→ **What is needed**:
From the line that contains "[Close dialog] (1210, 839)" to the last line of the entries, write each line out exactly; include both ends and nothing else.

→ **Extracted records**:
________

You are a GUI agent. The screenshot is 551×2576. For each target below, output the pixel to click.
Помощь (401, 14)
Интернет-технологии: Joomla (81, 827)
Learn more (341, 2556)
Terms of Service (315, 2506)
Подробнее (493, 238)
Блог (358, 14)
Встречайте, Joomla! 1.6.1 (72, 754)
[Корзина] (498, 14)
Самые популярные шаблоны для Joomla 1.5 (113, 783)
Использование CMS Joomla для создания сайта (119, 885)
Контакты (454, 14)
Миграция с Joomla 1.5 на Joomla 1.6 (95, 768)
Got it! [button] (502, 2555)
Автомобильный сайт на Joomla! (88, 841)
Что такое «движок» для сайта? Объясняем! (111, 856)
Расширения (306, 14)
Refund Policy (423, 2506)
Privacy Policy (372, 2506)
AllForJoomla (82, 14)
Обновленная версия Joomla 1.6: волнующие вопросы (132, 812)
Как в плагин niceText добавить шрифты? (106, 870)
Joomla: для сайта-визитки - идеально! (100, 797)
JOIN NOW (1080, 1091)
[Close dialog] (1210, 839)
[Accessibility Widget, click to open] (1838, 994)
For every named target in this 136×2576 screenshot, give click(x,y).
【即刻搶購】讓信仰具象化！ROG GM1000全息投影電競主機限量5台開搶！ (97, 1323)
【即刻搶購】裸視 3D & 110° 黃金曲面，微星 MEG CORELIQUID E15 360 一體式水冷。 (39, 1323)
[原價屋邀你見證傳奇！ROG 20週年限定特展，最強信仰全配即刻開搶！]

________

→ **Response to the exercise**:
[Close dialog] (1210, 839)
[Accessibility Widget, click to open] (1838, 994)
For every named target in this 136×2576 screenshot, give click(x,y).
【即刻搶購】讓信仰具象化！ROG GM1000全息投影電競主機限量5台開搶！ (97, 1323)
【即刻搶購】裸視 3D & 110° 黃金曲面，微星 MEG CORELIQUID E15 360 一體式水冷。 (39, 1323)
[原價屋邀你見證傳奇！ROG 20週年限定特展，最強信仰全配即刻開搶！]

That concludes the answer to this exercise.